Oh what a cutie! 5 more weeks of peace and quiet and then look out. Your life will change for the better, after he gets through the bity stage.   Looking forward to seeing lots more pictures of the little one.


----------



## fairlie (Sep 7, 2013)

Your fur baby is way beyond adorable, he is stupendously adorable. You'll get a ton of good tips from here on how to handle this challenging but oh so worth it mix.


----------



## KathCott (Mar 13, 2015)

Aww thank you, have been reading a lot of useful information on this site, looking forward to sharing all the experiences!
Kath x


----------



## Sassy (Mar 20, 2015)

KathCott…. oh but you've already figured out how to post photos! I'm way behind.

US or UK?


----------



## 2ndhandgal (Aug 29, 2011)

Awww lovely pup - looking forward to seeing this little one grow up


----------



## Marzi (Sep 17, 2012)

Sweet little pup... Welcome 
Do you have a name for the little chap yet?


----------



## whatsuppup (Mar 9, 2015)

Aw, he is a cutie! Congrats! So many lovely wee little pup pics I've been coming across today!


----------



## KathCott (Mar 13, 2015)

Sassy said:


> KathCott…. oh but you've already figured out how to post photos!
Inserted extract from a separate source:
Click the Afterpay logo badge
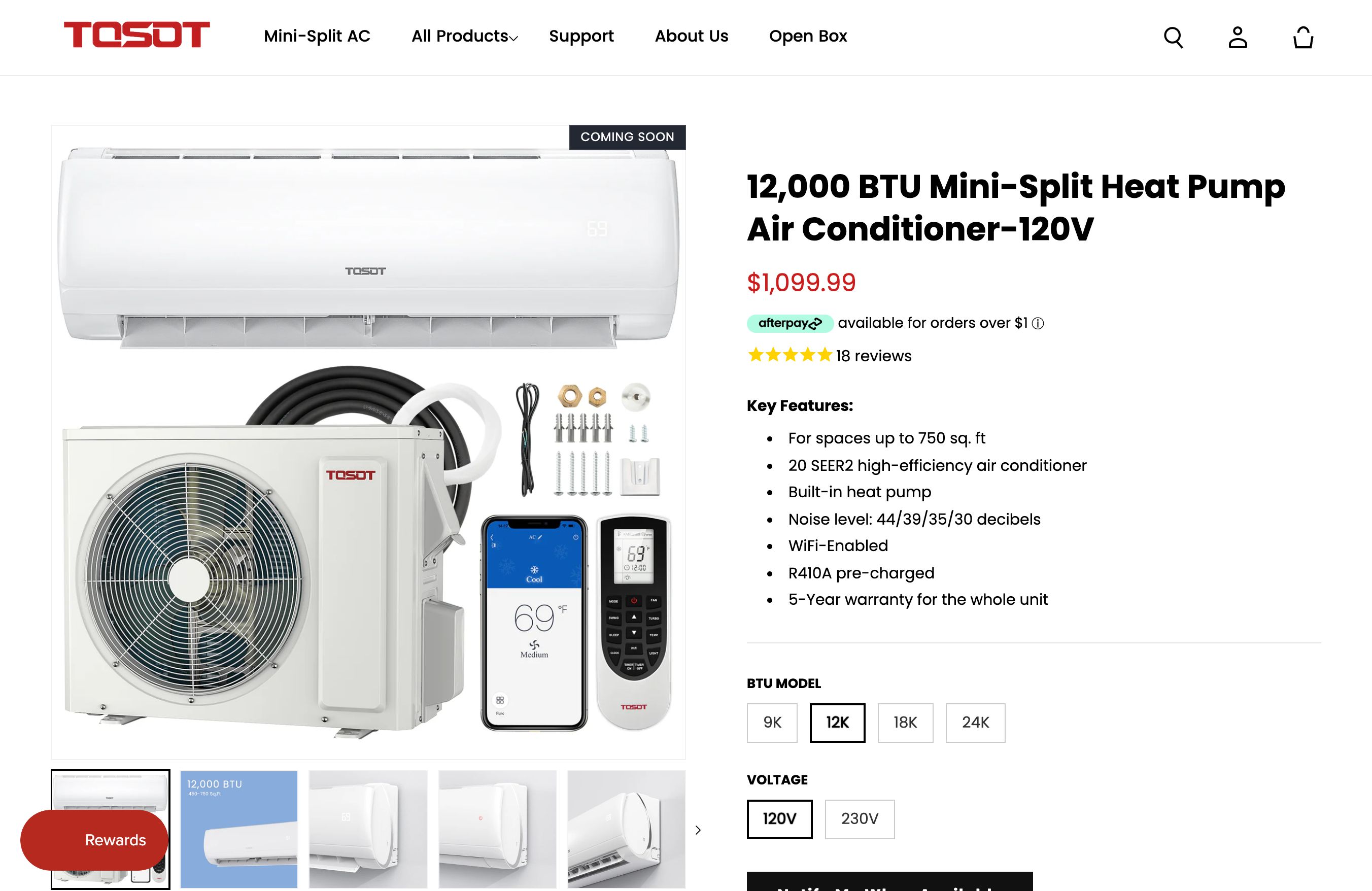The width and height of the screenshot is (1372, 891). pos(790,323)
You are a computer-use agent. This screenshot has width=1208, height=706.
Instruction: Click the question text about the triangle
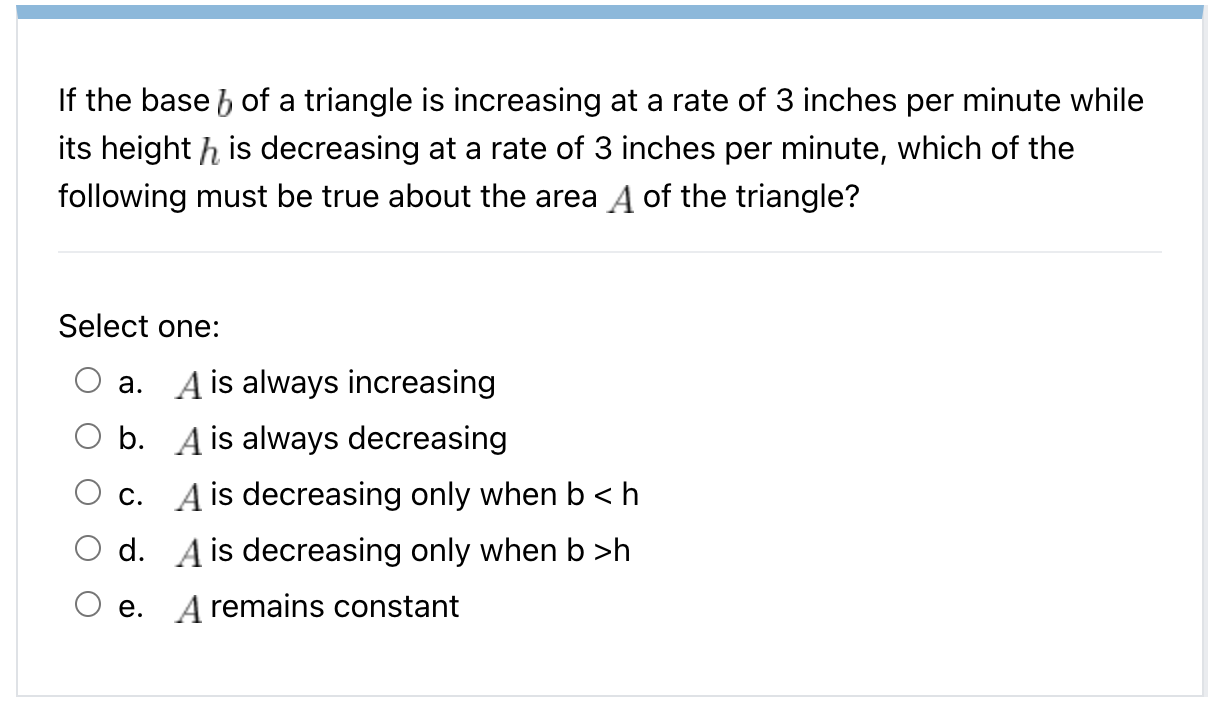tap(600, 148)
I'm way behind.
> 
> US or UK?


Hi, Yes I'm computer savvy so no probs uploading pics etc  I'm in the UK


----------



## KathCott (Mar 13, 2015)

Marzi said:


> Sweet little pup... Welcome
> Do you have a name for the little chap yet?


Hi, sorry for delay in replying, we've been on holiday. Whilst we were on holiday we found the name - Ridley - which means 'red meadow' which we thought was just perfect for him !


----------



## whatsuppup (Mar 9, 2015)

Ridley is a lovely and different (to me) name! I like it!!!


----------